Start of Block
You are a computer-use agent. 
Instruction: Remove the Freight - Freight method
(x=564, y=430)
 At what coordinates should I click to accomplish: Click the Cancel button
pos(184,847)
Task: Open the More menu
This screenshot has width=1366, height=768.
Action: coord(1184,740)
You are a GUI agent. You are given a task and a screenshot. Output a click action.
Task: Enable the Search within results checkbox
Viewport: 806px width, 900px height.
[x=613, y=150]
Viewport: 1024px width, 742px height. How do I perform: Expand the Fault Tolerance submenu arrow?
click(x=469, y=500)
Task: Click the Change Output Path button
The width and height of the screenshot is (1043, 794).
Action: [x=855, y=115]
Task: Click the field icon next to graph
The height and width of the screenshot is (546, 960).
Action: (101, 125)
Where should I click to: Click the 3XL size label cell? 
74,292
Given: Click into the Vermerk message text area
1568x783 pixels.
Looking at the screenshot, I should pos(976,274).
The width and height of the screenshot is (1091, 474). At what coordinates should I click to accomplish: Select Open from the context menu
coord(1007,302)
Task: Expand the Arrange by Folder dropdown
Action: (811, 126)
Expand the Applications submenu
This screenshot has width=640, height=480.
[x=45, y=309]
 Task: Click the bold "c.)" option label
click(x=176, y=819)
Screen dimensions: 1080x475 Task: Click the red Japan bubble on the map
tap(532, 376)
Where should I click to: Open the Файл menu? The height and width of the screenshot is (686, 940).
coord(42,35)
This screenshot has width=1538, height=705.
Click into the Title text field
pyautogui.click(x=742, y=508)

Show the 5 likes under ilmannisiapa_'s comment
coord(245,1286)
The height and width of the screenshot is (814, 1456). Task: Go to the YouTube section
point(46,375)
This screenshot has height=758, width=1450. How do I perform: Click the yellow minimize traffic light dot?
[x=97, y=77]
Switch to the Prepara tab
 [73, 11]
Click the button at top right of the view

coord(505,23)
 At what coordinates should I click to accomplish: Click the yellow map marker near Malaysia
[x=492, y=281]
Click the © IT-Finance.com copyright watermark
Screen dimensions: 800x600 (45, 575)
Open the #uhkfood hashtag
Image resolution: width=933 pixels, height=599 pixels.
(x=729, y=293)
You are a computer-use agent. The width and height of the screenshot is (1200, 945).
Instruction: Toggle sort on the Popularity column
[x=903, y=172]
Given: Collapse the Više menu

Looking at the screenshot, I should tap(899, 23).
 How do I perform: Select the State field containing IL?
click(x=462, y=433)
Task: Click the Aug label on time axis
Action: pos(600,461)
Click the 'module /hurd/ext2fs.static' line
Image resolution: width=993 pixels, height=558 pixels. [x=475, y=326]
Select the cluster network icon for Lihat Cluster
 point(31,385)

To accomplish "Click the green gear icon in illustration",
End of Block
### [About this task]
Copy the lines from the entries above in which the word "computer" appears.

### [Task result]
You are a computer-use agent. 
You are a computer-use agent. The width and height of the screenshot is (1200, 945).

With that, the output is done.